- **TASK REQUIREMENTS**
Under this line are the records; write out word for word the part that begins at the line containing "Image resolution: width=605, height=2576." and ends at the line containing "EAD.ro (54, 2460)", and no more.
########
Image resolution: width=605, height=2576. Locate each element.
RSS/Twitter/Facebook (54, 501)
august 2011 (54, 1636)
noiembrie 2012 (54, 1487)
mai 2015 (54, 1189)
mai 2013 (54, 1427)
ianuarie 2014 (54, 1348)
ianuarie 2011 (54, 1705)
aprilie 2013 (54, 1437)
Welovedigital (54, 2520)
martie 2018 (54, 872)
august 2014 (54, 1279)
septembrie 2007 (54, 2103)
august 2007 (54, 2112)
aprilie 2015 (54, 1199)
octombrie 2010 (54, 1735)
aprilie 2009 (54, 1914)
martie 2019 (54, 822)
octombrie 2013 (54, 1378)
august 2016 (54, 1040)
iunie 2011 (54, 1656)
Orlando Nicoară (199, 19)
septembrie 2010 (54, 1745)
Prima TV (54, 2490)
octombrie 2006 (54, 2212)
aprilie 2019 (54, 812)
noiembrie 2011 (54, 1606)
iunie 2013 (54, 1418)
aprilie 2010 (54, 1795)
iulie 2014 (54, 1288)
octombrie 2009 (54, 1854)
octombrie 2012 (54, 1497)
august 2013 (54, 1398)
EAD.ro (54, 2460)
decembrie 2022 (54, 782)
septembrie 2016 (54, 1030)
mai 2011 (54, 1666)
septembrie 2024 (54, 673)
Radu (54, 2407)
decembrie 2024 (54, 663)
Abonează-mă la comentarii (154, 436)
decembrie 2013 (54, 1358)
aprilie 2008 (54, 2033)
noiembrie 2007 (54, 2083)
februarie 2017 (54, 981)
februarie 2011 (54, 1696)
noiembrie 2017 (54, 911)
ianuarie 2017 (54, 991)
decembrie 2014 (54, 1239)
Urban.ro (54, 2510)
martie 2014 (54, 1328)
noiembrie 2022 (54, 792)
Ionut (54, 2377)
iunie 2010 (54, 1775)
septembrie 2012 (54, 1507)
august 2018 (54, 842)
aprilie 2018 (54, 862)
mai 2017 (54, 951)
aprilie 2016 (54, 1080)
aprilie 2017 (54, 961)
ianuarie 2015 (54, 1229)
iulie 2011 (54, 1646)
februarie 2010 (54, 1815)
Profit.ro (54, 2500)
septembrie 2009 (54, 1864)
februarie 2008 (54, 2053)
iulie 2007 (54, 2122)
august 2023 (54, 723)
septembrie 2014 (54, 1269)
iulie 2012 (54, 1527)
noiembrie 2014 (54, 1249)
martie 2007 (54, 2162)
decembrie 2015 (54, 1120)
########
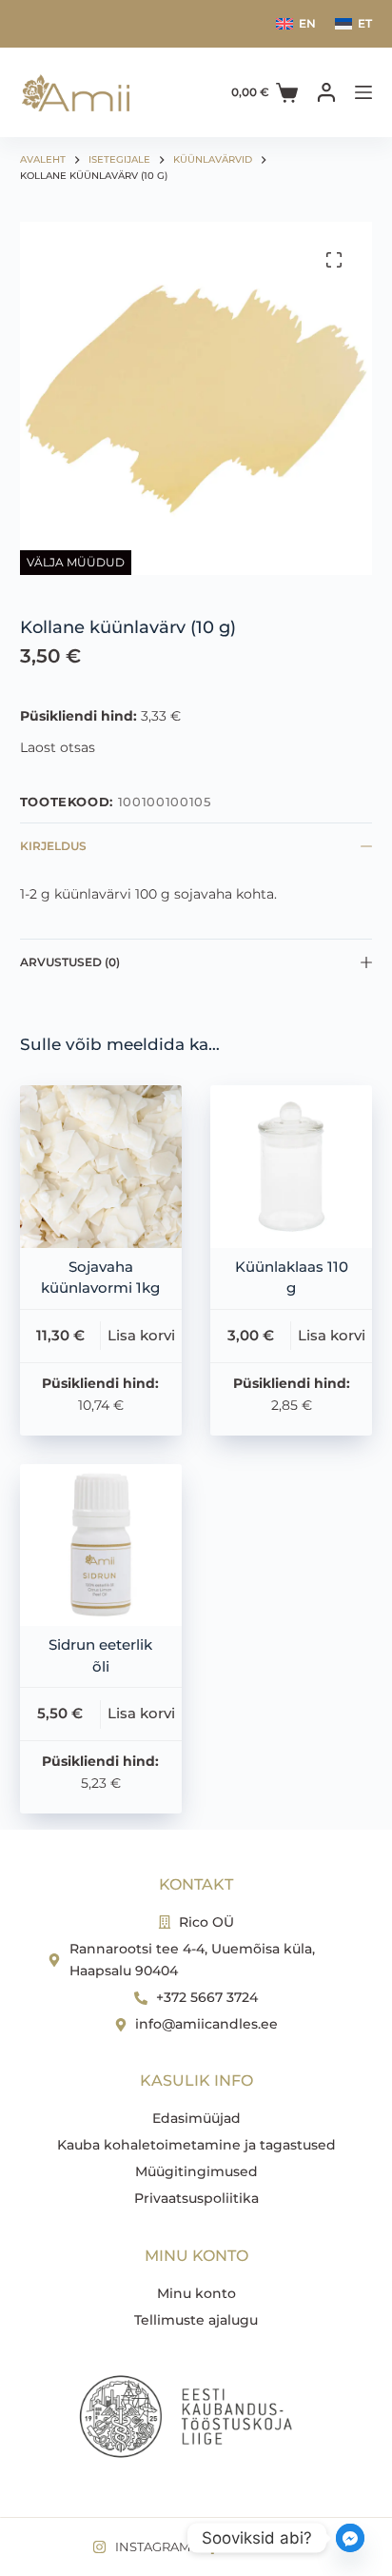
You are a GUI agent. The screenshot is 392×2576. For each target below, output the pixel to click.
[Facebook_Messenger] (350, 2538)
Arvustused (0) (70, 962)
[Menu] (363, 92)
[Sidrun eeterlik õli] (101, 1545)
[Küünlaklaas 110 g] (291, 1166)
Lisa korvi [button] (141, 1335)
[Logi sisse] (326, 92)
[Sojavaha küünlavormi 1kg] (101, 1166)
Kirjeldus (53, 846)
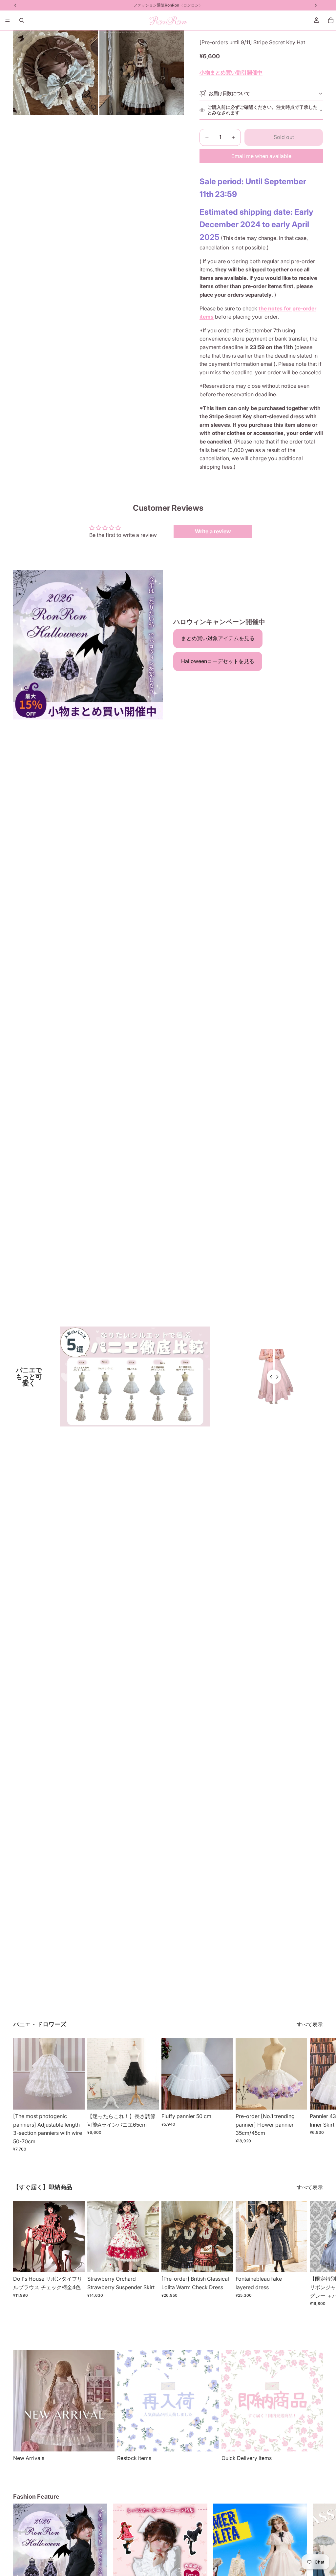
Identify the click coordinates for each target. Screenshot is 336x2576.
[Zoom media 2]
########
- **WRITTEN RESPONSE**
Image resolution: width=605, height=2576. Locate each element.
RSS/Twitter/Facebook (54, 501)
august 2011 (54, 1636)
noiembrie 2012 (54, 1487)
mai 2015 (54, 1189)
mai 2013 (54, 1427)
ianuarie 2014 (54, 1348)
ianuarie 2011 (54, 1705)
aprilie 2013 (54, 1437)
Welovedigital (54, 2520)
martie 2018 (54, 872)
august 2014 (54, 1279)
septembrie 2007 (54, 2103)
august 2007 (54, 2112)
aprilie 2015 (54, 1199)
octombrie 2010 (54, 1735)
aprilie 2009 (54, 1914)
martie 2019 (54, 822)
octombrie 2013 (54, 1378)
august 2016 (54, 1040)
iunie 2011 (54, 1656)
Orlando Nicoară (199, 19)
septembrie 2010 (54, 1745)
Prima TV (54, 2490)
octombrie 2006 (54, 2212)
aprilie 2019 (54, 812)
noiembrie 2011 (54, 1606)
iunie 2013 (54, 1418)
aprilie 2010 (54, 1795)
iulie 2014 (54, 1288)
octombrie 2009 (54, 1854)
octombrie 2012 (54, 1497)
august 2013 (54, 1398)
EAD.ro (54, 2460)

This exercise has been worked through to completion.